━━━━━ EXTRACT ━━━━━

Skip to content

JulienLie/Pyttern

Repository files navigation

Pyttern

Pyttern is a python library to create pattern files for Python code.

Installation

To install the pyttern library, you can use pip:

pip install git+https://github.com/JulienLie/pyttern.git

You can also clone the repository and install it manually:

  • clone the repository
  • go to the pyttern directory
  • run the following command:
pip install -e .

Syntax

We extended the python syntax to create pattern files. Our new syntax includes the following elements:

Wildcard Description
? Match 1 element
?* Match 0 or more elements
?name Match 1 element and bind it to name
?: Match 1 element with a body
?:* Match the body of the wildcard in any indentation
?<...> Match if the inside of the wildcard is contained inside the matching node

In addition to these wildcards, we added some optional elements to allow more options:

Option Description
?[Type, ...] Match 1 element of type Type
?{n, m} Match between n and m elements

Usage

import Matcher

code = "code_file.py"
pattern = "pattern_file.py"
match = Matcher.match_files(pattern, code, strict_match=False, match_details=False)
if match:
    print("We found a match")
else:
    print("No match")

The match_files function takes 4 arguments:

  1. pattern_file: string The path to the file describing the pattern
  2. code_file: string The path to the python code file
  3. strict_match: boolean (optional) When strict_match is set to True, a strict match is performed. A strict match requires an exact match between the code file and the pattern file, including code structure and syntax. If strict_match is set to False, a "soft" match is performed, which allows for flexibility in code sections using wildcards.

━━━━━ ROWS ━━━━━

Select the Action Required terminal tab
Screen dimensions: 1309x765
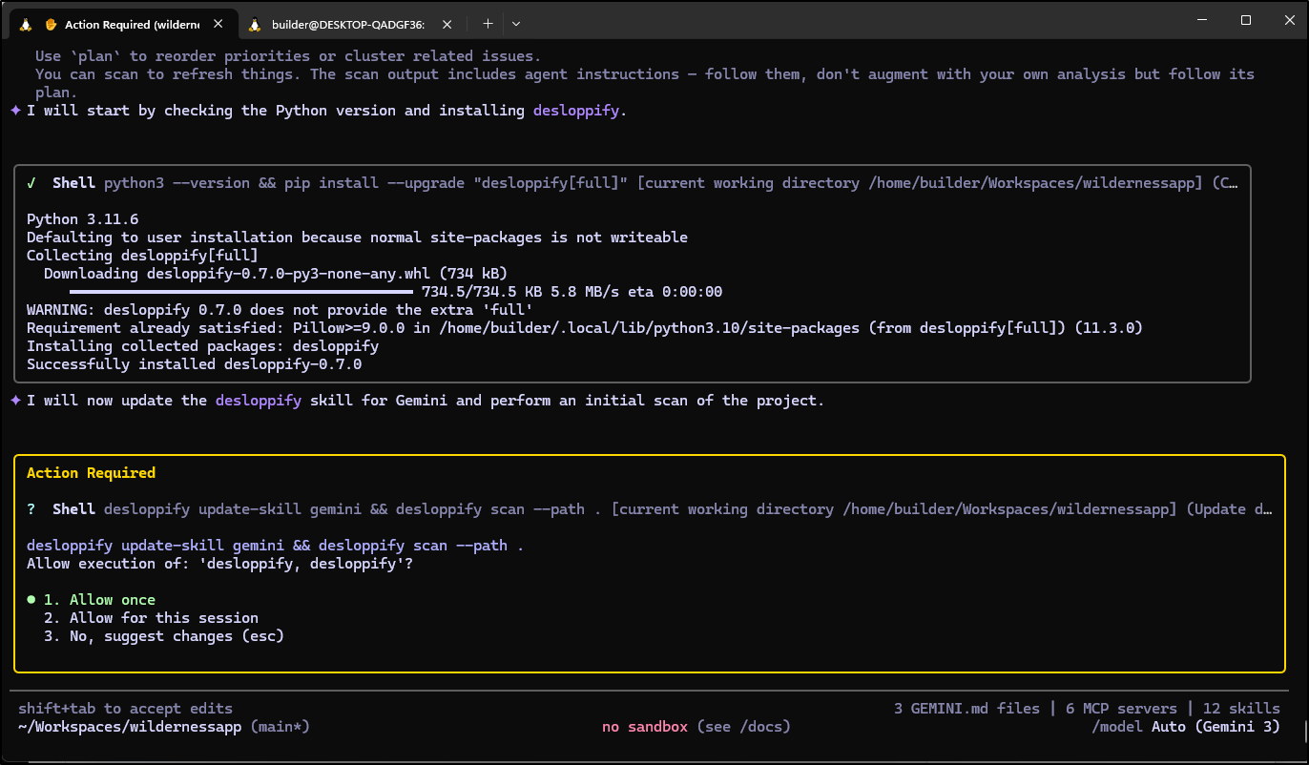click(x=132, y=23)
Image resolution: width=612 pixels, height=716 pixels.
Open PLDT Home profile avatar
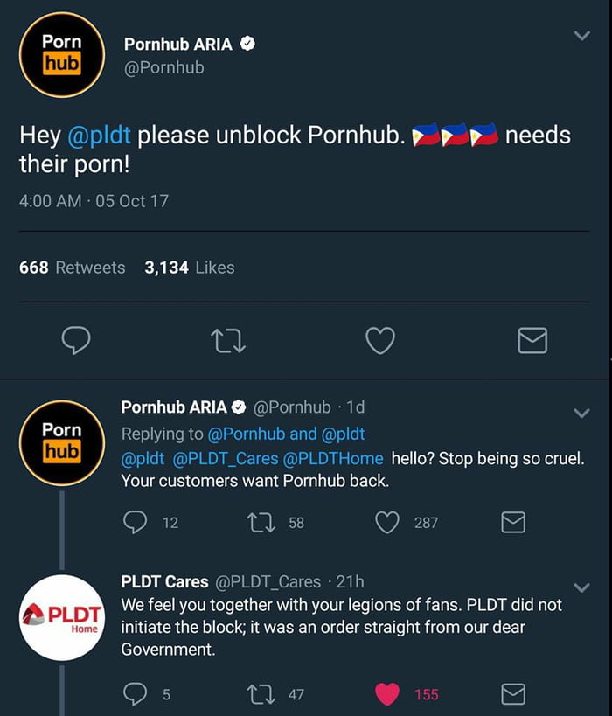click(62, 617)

━━━━━
━━━━━ ROWS ━━━━━

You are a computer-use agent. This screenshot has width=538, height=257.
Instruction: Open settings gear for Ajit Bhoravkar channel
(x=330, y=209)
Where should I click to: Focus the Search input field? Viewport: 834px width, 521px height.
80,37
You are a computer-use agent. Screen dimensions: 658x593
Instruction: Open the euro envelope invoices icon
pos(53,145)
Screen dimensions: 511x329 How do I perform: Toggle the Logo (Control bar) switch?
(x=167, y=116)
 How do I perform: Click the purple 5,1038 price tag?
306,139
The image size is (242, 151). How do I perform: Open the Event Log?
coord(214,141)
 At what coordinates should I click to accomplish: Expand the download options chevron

━━━━━
━━━━━ ROWS ━━━━━

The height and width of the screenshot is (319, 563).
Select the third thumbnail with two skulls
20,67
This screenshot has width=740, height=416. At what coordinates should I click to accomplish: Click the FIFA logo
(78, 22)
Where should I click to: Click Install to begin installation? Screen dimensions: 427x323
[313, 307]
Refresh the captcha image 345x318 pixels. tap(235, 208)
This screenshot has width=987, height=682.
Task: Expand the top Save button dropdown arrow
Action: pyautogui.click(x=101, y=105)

━━━━━

PROBLEM SET:
- A) According to the Pyttern README, what does the ?* wildcard match?
- B) Translate this sentence from the Pyttern README into French: "Pyttern is a python library to create pattern files for Python code."

TASK-BY-TASK OUTPUTS:
- A) It matches 0 or more elements.

- B) Pyttern est une bibliothèque Python permettant de créer des fichiers de motifs pour du code Python.